When people talk about the economy what they are talking about is the 32.9% GDP decline i =n the second quarter. Admittedly, we dug a deep hole. But, as I wrote about this week, some sectors are doing surprisingly well — notably housing and retail sales which are higher now than they were when we sent into the recession. But, as you point out, other sectors of the economy are not doing so well — hotels, restaurants, hotels, air travel, etc. And, as you also point out, the unemployment rate is still 10.2% and I (one of the optimists) peg it at a still relatively high 6.2% at the end of next year.
But the stock market is not looking at where the economy is currently, but where it is going to be a year or more down the road. They see tech stocks that are obviously doing extremely well at the moment. That is important because it is technology that has led is going to lead us further out of this mess.
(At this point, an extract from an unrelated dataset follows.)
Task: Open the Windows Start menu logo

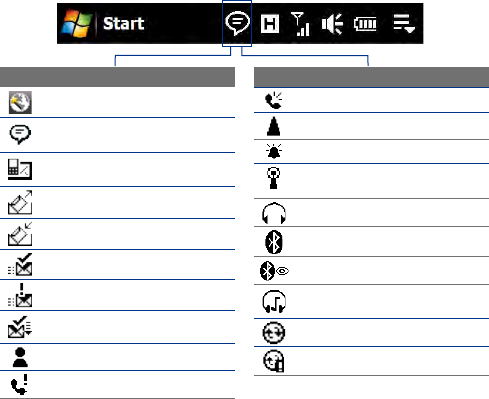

Look at what has happened in the medical industry. We really began to suffer from he virus in March. A vaccine typically takes 10 years to develop. But the talk currently is that several vaccines may be available by yearend. That is less than one year. And now we have blood plasma treatments that are going to made more widely available to help those worst case sufferers. This is technology in action. Then think about Amazon and even Walmart. Amazon hired 175,000 workers and Walmart 100,000 during the recession to cope with the massive amount of on-line purchases from all of us. Once again, technology is helping to lift us out of the recession.
The stimulus money was the primary reason that we are where we are. But that money will eventually get spent. So the economy needs to get a life of its own fairly soon. My forecast assumes that a vaccine will be available by yearend. Once we get a vaccine the stock market will soar. And you and I will feel far more comfortable going out to eat, shop, travel, fly, etc. All of those sectors that are still having a difficult time will do much better. That is what we need to get a sustainable recovery in my view. A vaccine.
For this reason, I do not think that the economy needs more stimulus. It does not look today anything at all like it did when the last stimulus package was adopted in April. The stock market is at a record high level. The unemployment rate, which still high, is quickly heading in the right direction. GDP growth in the 3rd quarter is likely to rebound by 28% following the 32.9% drop in the second quarter. If the economy stumbles at some point down the road, then revisit additional stimulus at that point in time. But right now we are improving rapidly and there is no reason to needlessly run up the size of budget deficits and debt.
I hope this helps.
Thanks for your detailed analysis and comments. You have definitely called it
correctly to date, and I hope it continues.